The Sumner County Financial Management Committee on Dec. 3 directed the library board to ratify the start dates and salary rates for two recently hired library directors by Dec. 12, saying the committee will place the employees on leave without pay if the board does not correct the records by that date.
Committee members described a sequence in which the library directors completed onboarding paperwork and began work near Oct. 31 before the library board had formally set start dates or approved pay rates in its minutes. Speaker 5 said the hires and paperwork occurred on Oct. 31 and that the salaries entered matched budget lines staff located. "She came with the 2 candidates, that afternoon... that's where the total business was in the budget," Speaker 5 said.
County counsel (Speaker 3) said he had advised finance to pay the employees "out of that line" to avoid potential litigation for failing to pay people who had begun work. "Go ahead and pay it out of that line," Speaker 3 said, adding that the library board still needed to vote to ratify pay rates and start dates.

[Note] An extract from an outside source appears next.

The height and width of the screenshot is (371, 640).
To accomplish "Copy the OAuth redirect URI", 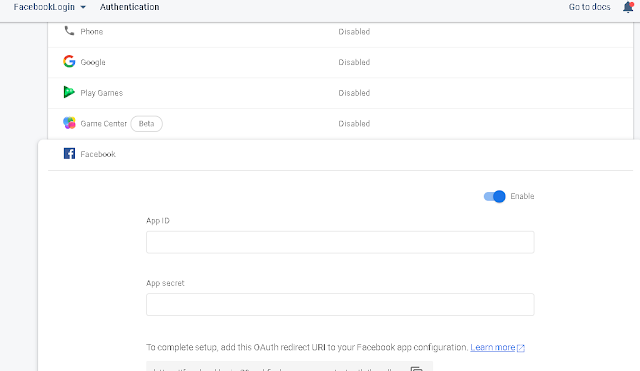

Several committee members said the library board's minutes and video did not show discussion of start dates, salary steps, probationary periods or related terms. Speaker 1 said she had followed the minutes and could not find documentation that a start date or salary vote had been taken. "We had never voted on any of that," Speaker 1 said, noting the need to correct the process.

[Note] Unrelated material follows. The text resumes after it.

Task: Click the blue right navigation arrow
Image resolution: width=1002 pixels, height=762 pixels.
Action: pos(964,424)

Speaker 1 moved that the library board be given until Dec. 12 to "cure these issues," and that if the board failed to act the committee would place the two employees on leave of absence without pay until ratification. The motion was seconded and, after discussion that included legal counsel'led cautions about potential labor consequences, the chair announced the motion passed.
Legal counsel and other members discussed procedural alternatives, including sending a formal notice to the library board specifying the cure date and clarifying that the committee's directive reflected the financial-management committee's will rather than termination. Counsel noted legal risks and said a "grant notice" or formal communication could be drafted to minimize litigation exposure.
The library board was instructed to schedule a meeting (committee staff noted 40 hours' notice would be sufficient for a special meeting) to address start dates and pay rates before Dec. 12. The committee said it would revisit the status of the hires after that deadline.